Mourad thinks that with 4G, there’s plenty of speed for video but when it comes to gaming (or even, trying to find the InterDigital offices on a real-time navigation app) “the delay is another dimension of speed that 5G is going to address. So, for the end user, the experience of controlling devices such as drones will benefit significantly from a proper 5G service by 2023. For the consumer, it will feel as though it works much better.” If tech-literate consumers want to, says Mourad, they can do a speed test and satisfy themselves that the data rate is far higher than on 4G. But the real uplift in experience will derive from the fact that a whole range of applications will simply run smoother due to improvements 5G brings with it, in terms of the time it takes for data to cross the network and arrive at its destination.

As mobile cellular technology communications standards are numbered with positive integers rising in increments of one, it is only natural to suppose the series will run into the distant future with new generations emerging at intervals like those we’re already familiar with. Companies such as InterDigital that are busily working on 5G, are also actively preparing for 6G and presumably have more than an eye on 7G. Mourad confirms this, although as with all matters related to cellular network generations “it’s not that simple. Yes, there is a step-change from one generation to the next. But each generation builds on top of the generation that has gone before.”

He says a good analogy to explain how each level comes together is that of a funnel. “At InterDigital we start at the top of the funnel, where there are a lot of promising technologies that could have an impact on 5G.” He demonstrates with his hands how these technologies circulate around the widest part of the funnel’s circumference. “Some of these technologies will come into the mainstream, which is where they get specified into the standard and eventually make their way into the product.”

Meanwhile, there are the residual technologies that didn’t quite make it into the standard still swirling around. “Does that mean we stop thinking about them and do nothing to develop them?” The strong possibility is that some, after further development and assessment, will find themselves entering the mainstream of a subsequent generation “as they evolve and as gaps are fixed. Maybe these ideas need some time to mature and will be more suited for inclusion in the next generation.”

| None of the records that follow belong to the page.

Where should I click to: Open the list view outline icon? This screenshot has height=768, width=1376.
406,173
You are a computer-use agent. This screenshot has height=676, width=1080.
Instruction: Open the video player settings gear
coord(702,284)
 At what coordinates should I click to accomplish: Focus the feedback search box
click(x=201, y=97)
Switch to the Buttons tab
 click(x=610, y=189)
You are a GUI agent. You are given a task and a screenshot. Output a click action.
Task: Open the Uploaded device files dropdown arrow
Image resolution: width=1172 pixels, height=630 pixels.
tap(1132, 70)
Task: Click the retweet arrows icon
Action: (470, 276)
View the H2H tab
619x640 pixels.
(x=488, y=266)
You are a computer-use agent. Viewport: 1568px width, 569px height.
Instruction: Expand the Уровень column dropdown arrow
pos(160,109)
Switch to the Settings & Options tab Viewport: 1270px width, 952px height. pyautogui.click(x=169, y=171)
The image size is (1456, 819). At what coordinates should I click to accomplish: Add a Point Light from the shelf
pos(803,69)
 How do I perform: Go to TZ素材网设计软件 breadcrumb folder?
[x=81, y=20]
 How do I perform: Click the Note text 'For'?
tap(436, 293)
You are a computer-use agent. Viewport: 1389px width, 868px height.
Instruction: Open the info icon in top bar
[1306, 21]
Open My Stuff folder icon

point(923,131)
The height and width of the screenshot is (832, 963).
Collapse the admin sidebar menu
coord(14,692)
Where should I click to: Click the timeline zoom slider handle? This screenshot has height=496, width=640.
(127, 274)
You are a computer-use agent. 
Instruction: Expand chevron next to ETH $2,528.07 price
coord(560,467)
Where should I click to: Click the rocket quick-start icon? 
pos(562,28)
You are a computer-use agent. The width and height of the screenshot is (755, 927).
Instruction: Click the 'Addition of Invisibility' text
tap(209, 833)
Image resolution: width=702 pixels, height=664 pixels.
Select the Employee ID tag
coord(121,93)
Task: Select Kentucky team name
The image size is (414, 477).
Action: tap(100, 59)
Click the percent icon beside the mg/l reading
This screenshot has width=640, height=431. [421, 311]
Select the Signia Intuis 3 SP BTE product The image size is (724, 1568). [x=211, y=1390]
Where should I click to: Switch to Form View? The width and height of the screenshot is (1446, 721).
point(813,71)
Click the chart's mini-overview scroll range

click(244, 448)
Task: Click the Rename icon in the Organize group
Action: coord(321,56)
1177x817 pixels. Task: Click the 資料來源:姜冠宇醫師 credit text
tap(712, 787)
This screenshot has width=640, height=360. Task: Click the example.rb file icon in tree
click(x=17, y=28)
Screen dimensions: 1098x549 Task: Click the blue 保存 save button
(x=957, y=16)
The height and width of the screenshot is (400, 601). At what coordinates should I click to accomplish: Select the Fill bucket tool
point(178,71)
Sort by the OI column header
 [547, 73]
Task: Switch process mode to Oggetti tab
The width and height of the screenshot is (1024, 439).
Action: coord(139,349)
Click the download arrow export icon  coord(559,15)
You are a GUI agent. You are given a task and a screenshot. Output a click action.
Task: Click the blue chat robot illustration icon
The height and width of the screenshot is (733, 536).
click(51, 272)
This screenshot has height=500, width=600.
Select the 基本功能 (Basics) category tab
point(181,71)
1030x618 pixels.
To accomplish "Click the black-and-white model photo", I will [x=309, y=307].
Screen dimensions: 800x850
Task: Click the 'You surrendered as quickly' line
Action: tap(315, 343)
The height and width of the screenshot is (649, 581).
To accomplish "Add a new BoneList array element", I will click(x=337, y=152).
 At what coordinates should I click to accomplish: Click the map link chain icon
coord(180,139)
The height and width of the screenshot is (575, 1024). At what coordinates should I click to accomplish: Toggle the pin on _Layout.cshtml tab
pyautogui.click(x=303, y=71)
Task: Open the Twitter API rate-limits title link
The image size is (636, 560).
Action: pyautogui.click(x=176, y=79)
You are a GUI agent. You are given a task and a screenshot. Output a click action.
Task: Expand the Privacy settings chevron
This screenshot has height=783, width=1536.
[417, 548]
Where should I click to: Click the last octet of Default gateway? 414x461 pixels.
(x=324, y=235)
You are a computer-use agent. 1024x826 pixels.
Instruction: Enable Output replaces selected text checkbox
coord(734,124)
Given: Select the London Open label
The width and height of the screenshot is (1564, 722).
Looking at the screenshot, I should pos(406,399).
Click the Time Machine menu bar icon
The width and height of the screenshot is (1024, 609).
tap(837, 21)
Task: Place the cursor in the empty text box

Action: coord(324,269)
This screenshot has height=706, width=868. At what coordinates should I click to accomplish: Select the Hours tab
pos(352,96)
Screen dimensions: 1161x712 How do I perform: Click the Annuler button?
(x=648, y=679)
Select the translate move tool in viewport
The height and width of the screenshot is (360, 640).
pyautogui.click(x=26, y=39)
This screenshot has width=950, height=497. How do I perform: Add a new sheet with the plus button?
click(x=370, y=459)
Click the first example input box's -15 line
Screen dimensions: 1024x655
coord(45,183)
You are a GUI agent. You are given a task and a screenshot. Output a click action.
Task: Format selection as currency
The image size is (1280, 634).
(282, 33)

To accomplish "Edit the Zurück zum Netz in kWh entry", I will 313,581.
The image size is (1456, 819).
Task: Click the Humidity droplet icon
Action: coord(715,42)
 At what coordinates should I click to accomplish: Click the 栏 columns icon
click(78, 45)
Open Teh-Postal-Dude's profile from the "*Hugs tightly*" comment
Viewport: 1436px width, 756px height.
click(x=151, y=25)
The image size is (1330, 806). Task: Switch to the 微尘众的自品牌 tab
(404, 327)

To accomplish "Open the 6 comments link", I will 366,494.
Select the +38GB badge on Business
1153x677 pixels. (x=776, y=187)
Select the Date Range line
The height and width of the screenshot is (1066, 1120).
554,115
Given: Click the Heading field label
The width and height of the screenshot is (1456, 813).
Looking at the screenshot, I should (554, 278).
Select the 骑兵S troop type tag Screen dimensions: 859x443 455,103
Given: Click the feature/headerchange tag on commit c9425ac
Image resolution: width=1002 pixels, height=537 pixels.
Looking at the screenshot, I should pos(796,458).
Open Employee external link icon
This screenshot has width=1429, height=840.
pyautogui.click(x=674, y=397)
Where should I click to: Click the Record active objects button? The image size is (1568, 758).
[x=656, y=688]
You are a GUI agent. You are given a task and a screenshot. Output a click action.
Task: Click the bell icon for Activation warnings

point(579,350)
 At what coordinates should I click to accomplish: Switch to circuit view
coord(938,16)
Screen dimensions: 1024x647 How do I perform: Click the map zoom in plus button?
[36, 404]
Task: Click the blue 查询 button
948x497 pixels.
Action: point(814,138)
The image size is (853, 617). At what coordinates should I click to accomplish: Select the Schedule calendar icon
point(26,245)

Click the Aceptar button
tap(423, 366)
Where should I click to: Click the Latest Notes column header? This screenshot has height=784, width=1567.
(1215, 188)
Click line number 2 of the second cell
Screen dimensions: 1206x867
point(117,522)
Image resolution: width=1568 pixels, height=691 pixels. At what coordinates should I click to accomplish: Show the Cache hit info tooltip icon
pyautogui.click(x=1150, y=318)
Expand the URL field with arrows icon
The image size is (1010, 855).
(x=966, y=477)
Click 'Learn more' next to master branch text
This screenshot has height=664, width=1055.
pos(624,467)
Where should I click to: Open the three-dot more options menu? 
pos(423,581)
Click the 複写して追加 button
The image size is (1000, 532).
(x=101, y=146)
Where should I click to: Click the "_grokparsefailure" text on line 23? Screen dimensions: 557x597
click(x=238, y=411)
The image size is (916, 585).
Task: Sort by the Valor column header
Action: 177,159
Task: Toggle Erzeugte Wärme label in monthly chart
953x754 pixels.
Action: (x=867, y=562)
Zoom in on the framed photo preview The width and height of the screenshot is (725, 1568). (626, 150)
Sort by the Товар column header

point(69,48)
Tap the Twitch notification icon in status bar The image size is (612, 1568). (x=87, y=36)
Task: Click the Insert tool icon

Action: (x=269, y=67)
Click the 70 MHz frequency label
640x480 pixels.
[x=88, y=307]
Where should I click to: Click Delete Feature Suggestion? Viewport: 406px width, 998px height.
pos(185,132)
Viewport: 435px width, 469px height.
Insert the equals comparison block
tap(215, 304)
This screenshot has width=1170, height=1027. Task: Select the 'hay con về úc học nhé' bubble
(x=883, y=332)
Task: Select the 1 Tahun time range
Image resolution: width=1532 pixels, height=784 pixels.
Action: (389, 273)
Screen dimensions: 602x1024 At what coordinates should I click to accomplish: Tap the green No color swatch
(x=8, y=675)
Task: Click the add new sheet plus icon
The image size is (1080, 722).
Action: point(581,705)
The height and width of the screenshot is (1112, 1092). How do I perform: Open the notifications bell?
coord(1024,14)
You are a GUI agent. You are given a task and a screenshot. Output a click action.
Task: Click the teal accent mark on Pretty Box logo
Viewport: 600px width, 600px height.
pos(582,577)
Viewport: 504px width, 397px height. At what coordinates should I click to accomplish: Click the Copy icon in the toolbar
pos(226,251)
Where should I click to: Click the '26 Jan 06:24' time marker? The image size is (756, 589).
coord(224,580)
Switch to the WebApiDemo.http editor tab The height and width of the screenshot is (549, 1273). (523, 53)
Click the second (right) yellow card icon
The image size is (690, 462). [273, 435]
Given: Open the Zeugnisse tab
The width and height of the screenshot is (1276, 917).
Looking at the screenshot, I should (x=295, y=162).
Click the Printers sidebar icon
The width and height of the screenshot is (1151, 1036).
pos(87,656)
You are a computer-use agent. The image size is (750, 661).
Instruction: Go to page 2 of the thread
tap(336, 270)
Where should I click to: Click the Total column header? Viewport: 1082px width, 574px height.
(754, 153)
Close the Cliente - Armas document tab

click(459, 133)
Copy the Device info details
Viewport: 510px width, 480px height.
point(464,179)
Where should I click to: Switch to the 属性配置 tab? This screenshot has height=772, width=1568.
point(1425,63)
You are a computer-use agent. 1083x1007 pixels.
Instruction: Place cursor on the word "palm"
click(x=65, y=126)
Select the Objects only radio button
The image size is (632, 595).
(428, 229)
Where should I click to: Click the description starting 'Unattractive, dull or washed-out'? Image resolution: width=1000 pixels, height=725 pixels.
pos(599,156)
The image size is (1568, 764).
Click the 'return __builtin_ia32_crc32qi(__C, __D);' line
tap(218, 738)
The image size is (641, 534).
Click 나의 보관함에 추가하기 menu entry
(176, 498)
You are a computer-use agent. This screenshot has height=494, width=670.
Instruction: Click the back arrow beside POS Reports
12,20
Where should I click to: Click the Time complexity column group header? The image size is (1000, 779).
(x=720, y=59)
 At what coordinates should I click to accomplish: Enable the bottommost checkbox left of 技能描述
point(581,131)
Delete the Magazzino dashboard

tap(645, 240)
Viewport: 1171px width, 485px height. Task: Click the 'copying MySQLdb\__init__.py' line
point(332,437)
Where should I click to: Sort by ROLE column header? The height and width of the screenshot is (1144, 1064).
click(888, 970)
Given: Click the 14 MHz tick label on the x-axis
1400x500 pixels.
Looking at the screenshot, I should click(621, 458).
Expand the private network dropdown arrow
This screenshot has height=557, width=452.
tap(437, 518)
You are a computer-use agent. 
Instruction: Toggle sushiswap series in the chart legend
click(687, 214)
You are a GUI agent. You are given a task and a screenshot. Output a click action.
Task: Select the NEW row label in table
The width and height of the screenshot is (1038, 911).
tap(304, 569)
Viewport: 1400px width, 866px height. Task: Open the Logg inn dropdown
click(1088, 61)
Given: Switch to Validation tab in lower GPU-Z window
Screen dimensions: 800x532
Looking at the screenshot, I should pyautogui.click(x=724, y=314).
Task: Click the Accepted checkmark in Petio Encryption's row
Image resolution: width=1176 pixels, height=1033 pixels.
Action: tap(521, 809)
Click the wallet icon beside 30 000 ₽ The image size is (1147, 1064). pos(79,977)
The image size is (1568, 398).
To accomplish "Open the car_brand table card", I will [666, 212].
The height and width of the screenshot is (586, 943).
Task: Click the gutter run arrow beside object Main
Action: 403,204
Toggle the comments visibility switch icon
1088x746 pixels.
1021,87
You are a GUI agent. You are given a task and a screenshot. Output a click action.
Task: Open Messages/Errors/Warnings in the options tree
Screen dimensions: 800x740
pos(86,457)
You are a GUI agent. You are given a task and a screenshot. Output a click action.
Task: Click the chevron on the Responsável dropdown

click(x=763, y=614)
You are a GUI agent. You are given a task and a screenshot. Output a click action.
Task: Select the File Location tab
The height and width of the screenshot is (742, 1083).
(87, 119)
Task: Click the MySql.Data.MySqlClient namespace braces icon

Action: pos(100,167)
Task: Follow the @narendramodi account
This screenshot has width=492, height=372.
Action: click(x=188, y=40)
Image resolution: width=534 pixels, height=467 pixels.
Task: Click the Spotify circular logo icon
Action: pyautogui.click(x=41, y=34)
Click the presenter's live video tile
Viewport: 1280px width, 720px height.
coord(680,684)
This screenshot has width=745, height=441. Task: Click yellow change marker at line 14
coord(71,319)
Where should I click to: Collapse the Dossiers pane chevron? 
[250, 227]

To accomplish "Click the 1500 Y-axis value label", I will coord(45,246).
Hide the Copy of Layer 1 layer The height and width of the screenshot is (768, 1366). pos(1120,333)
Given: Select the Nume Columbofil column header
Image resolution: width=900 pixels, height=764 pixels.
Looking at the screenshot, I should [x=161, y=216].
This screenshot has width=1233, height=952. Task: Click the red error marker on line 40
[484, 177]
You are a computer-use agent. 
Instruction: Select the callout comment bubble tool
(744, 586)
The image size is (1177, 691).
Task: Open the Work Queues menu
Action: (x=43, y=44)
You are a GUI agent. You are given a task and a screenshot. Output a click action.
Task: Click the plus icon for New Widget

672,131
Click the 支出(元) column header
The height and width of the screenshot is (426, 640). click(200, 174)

When pushed for a definitive answer on whether InterDigital has started to work on 7G, Mourad thinks this is by default the case. “My expectation is that some of the technologies that will find their way into that generation are incubating today. Inevitably, some of what we’re working on will get into 6G and some won’t. But they will be re-incubated and matured to go into 7G. I don’t think we shouldn’t think of these generations as separate and decoupled.”